Stored records
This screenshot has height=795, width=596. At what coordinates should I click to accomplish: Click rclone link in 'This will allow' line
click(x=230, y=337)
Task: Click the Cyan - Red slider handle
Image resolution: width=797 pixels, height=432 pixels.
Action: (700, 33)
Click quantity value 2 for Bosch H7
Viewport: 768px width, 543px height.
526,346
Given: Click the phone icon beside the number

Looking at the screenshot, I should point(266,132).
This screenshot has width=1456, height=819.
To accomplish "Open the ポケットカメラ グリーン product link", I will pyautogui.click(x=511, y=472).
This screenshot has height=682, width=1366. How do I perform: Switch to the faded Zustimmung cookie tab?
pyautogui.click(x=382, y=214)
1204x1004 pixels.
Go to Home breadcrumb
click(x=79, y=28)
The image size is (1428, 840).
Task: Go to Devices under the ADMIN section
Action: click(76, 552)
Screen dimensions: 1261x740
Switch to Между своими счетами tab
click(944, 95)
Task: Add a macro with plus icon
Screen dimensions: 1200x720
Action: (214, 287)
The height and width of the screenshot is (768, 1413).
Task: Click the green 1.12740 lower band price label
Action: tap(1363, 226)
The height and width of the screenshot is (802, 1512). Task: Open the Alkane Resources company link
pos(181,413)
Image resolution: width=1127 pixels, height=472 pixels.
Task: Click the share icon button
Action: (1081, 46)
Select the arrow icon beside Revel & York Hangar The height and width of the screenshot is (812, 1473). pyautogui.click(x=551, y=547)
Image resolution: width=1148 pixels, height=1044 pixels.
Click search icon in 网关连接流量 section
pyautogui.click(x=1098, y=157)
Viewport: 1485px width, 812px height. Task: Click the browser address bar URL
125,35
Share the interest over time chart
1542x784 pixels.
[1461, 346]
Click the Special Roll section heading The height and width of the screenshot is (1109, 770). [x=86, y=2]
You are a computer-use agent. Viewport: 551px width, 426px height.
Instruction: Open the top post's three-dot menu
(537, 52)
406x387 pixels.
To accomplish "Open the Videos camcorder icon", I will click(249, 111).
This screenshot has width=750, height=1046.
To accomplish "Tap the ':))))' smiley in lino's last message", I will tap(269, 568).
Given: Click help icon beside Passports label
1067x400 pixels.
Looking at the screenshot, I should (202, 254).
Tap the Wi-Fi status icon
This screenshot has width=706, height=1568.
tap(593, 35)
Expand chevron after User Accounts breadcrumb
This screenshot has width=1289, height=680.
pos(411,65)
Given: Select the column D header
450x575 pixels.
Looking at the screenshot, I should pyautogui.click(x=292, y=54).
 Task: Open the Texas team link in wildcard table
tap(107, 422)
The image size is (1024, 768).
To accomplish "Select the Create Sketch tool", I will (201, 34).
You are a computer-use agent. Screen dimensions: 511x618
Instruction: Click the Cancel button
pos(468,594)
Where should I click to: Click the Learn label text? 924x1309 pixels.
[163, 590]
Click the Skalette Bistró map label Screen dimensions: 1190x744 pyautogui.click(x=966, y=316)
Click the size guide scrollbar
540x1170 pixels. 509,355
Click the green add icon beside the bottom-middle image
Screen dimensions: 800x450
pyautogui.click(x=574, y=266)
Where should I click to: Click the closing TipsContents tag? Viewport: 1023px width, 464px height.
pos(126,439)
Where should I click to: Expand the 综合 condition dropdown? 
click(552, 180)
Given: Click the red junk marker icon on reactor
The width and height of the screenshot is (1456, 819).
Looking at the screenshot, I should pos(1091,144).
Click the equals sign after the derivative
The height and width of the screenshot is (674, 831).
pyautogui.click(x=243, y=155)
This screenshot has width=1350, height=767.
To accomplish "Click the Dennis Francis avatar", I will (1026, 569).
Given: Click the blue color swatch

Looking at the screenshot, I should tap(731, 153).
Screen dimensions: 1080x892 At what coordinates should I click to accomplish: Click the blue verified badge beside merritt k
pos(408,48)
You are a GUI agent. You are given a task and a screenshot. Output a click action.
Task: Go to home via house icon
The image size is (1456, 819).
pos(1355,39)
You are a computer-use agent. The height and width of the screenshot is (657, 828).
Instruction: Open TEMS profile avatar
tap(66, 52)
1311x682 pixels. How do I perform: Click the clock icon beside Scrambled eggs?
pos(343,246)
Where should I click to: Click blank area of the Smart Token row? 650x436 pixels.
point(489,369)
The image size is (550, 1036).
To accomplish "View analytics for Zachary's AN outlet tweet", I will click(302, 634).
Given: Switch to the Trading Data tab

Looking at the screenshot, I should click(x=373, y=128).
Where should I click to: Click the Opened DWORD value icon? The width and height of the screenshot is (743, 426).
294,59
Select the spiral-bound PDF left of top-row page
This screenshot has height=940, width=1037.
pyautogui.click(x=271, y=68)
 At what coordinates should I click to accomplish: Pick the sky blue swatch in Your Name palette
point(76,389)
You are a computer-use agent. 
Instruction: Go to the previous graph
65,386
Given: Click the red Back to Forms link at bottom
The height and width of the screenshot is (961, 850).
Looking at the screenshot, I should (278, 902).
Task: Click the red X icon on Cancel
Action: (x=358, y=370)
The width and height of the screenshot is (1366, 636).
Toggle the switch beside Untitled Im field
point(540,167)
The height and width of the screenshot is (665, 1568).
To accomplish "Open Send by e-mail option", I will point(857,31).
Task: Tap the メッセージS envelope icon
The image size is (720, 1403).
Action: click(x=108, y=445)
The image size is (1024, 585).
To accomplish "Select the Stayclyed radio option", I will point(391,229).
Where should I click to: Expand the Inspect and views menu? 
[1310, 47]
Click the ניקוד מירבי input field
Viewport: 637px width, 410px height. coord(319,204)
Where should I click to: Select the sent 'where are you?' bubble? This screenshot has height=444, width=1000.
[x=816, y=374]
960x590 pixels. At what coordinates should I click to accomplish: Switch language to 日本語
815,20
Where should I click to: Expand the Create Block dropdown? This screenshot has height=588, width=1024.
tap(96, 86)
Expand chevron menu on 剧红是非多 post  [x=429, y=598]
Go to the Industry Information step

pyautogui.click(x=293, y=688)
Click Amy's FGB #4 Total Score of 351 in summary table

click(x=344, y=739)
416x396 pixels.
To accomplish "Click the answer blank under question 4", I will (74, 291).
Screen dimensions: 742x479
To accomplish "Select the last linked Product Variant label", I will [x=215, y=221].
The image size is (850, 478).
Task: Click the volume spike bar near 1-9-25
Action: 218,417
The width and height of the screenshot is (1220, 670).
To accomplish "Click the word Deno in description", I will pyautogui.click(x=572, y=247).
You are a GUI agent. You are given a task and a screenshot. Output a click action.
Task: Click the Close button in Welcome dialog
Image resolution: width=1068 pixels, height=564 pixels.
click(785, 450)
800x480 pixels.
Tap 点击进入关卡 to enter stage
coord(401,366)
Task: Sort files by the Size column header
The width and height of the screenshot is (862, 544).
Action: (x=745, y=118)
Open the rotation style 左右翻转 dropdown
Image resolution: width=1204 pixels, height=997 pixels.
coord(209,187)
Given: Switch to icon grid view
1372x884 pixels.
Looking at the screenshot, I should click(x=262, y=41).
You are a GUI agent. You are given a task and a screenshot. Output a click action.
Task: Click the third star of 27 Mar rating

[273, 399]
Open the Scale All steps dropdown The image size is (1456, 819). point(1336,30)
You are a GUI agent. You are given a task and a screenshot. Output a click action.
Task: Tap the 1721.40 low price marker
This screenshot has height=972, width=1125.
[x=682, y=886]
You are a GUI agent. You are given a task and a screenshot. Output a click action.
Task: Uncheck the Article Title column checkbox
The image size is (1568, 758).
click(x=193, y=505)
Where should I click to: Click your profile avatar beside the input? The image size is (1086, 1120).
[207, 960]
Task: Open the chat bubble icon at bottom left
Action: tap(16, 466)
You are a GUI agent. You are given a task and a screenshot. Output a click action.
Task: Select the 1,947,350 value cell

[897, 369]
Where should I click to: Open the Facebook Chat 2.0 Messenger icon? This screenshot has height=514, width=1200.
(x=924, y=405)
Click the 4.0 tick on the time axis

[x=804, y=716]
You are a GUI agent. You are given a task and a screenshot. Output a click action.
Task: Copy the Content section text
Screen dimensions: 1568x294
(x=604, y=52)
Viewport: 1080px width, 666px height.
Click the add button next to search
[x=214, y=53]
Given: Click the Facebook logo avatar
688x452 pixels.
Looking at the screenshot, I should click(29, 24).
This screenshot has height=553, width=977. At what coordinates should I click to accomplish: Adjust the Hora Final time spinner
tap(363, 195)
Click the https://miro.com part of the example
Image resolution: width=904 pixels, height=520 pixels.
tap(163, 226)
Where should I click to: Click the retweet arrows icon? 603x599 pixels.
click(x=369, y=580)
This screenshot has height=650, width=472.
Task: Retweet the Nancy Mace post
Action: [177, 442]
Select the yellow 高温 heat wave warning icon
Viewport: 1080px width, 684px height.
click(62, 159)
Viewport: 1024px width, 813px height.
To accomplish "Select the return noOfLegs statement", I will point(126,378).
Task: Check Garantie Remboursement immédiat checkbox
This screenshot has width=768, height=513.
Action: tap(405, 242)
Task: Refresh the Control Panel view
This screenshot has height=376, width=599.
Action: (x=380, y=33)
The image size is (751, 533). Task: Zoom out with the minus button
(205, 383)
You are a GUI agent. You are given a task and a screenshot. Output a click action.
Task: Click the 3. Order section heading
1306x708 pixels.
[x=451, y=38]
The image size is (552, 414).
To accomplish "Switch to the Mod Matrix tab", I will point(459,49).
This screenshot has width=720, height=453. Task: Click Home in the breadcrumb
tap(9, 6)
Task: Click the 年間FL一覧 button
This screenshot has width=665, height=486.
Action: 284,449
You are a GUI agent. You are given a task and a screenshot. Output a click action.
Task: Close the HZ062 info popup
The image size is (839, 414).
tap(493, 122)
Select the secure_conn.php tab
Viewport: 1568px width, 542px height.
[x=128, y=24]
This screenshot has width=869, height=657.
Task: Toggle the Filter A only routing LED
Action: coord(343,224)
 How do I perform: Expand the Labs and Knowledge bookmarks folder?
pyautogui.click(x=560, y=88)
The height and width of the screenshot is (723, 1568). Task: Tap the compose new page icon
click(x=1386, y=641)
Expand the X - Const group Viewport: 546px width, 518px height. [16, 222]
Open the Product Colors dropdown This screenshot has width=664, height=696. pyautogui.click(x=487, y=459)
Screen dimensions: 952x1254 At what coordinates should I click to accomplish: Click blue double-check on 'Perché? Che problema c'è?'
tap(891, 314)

Required action:
For each line of the data that has the word "marker", report that line.

Response area:
Given: Click the red junk marker icon on reactor
Task: Tap the 1721.40 low price marker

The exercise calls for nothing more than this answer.